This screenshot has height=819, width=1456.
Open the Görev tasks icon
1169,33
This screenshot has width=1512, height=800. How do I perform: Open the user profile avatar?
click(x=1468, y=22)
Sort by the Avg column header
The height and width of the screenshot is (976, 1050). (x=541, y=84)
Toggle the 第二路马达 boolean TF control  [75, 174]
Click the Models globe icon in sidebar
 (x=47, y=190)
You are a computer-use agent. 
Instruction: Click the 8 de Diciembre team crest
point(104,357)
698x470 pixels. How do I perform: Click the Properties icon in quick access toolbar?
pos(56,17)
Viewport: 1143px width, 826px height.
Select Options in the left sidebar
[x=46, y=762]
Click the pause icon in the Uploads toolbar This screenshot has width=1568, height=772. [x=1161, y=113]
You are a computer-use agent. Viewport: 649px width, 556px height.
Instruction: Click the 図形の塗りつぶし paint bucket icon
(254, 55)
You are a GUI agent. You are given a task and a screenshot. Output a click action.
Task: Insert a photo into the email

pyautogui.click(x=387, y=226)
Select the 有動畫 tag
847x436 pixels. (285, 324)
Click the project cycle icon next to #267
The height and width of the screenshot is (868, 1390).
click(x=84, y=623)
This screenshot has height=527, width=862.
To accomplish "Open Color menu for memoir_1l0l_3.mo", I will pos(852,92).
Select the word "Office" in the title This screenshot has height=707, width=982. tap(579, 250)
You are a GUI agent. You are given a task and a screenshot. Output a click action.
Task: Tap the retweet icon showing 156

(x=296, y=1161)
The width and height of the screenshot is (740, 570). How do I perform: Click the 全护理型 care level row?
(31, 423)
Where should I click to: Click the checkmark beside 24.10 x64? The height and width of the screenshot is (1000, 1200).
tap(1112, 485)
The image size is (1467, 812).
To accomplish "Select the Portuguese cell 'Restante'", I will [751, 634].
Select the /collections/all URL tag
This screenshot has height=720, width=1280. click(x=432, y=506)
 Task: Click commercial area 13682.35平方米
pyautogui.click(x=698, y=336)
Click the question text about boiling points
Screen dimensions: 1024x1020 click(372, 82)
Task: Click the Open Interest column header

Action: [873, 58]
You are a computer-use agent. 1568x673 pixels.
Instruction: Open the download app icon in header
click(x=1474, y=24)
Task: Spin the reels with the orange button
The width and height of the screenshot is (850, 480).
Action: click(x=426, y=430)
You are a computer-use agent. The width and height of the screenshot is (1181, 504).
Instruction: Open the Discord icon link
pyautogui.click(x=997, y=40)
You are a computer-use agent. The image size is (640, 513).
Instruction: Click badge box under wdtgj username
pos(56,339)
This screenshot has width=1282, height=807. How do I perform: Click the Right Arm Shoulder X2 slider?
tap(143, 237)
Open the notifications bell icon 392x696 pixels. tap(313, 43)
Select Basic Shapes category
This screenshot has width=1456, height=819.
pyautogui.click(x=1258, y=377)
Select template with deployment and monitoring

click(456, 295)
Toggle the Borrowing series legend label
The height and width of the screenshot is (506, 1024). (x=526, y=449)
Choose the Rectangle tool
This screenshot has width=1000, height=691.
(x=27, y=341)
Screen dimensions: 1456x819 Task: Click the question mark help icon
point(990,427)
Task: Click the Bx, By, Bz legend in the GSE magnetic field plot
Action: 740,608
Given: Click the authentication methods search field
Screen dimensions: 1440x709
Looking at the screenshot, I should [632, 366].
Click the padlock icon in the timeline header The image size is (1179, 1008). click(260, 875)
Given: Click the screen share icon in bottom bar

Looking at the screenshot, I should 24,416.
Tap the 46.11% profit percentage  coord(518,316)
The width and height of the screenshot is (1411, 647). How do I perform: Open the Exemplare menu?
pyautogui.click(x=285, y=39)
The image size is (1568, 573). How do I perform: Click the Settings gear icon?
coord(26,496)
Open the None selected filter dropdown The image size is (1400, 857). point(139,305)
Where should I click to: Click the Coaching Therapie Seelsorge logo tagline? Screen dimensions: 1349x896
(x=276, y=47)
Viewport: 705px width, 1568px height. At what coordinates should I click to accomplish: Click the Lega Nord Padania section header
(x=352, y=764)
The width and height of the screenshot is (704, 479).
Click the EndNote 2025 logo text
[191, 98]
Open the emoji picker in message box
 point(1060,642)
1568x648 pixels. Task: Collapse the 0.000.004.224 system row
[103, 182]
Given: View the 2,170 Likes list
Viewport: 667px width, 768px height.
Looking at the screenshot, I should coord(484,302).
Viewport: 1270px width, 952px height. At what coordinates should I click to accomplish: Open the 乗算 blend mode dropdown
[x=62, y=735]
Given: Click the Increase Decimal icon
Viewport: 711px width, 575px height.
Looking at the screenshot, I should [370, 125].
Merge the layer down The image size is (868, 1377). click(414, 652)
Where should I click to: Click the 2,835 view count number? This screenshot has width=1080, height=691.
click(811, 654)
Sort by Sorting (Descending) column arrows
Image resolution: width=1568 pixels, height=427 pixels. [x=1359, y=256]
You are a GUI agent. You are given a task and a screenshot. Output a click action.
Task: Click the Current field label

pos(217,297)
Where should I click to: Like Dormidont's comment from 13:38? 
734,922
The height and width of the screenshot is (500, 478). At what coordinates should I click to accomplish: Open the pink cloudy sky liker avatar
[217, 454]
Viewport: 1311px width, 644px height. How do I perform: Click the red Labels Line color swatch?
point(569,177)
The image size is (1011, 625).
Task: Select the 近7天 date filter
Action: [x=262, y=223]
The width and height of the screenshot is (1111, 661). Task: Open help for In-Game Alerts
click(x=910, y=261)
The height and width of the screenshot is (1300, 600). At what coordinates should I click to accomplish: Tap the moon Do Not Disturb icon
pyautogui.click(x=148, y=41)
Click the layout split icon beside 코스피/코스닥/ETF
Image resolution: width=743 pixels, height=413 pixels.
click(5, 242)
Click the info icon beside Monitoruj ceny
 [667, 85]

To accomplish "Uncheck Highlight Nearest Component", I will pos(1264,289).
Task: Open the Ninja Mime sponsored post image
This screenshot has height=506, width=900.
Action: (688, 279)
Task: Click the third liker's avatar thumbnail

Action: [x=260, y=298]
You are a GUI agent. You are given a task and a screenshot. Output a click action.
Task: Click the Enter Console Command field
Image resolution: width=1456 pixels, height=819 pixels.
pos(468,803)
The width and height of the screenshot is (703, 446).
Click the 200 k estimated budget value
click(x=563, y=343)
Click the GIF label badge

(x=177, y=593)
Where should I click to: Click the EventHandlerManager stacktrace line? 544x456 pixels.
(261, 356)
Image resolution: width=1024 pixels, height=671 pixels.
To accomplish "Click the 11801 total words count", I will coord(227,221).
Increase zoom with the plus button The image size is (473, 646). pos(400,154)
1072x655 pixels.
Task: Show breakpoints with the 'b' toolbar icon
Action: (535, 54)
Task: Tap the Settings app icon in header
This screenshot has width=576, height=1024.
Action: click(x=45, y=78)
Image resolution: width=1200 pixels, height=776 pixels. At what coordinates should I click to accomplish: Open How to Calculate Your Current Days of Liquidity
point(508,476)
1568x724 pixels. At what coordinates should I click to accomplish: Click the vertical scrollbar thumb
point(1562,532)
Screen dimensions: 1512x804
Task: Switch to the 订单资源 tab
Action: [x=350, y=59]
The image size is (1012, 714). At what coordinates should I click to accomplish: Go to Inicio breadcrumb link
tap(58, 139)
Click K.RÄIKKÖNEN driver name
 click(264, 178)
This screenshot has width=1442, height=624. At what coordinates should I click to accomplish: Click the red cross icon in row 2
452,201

SHORT TASK: Copy the material exactly, everything from the line containing "Open the emoji picker in message box" down to the line containing "Action: [x=260, y=298]", both included.

SOLUTION FOR THIS PROBLEM:
Open the emoji picker in message box
 point(1060,642)
1568x648 pixels. Task: Collapse the 0.000.004.224 system row
[103, 182]
Given: View the 2,170 Likes list
Viewport: 667px width, 768px height.
Looking at the screenshot, I should coord(484,302).
Viewport: 1270px width, 952px height. At what coordinates should I click to accomplish: Open the 乗算 blend mode dropdown
[x=62, y=735]
Given: Click the Increase Decimal icon
Viewport: 711px width, 575px height.
Looking at the screenshot, I should [370, 125].
Merge the layer down The image size is (868, 1377). click(414, 652)
Where should I click to: Click the 2,835 view count number? This screenshot has width=1080, height=691.
click(811, 654)
Sort by Sorting (Descending) column arrows
Image resolution: width=1568 pixels, height=427 pixels. [x=1359, y=256]
You are a GUI agent. You are given a task and a screenshot. Output a click action.
Task: Click the Current field label

pos(217,297)
Where should I click to: Like Dormidont's comment from 13:38? 
734,922
The height and width of the screenshot is (500, 478). At what coordinates should I click to accomplish: Open the pink cloudy sky liker avatar
[217, 454]
Viewport: 1311px width, 644px height. How do I perform: Click the red Labels Line color swatch?
point(569,177)
The image size is (1011, 625).
Task: Select the 近7天 date filter
Action: [x=262, y=223]
The width and height of the screenshot is (1111, 661). Task: Open help for In-Game Alerts
click(x=910, y=261)
The height and width of the screenshot is (1300, 600). At what coordinates should I click to accomplish: Tap the moon Do Not Disturb icon
pyautogui.click(x=148, y=41)
Click the layout split icon beside 코스피/코스닥/ETF
Image resolution: width=743 pixels, height=413 pixels.
click(5, 242)
Click the info icon beside Monitoruj ceny
 [667, 85]

To accomplish "Uncheck Highlight Nearest Component", I will pos(1264,289).
Task: Open the Ninja Mime sponsored post image
This screenshot has height=506, width=900.
Action: (688, 279)
Task: Click the third liker's avatar thumbnail

Action: [x=260, y=298]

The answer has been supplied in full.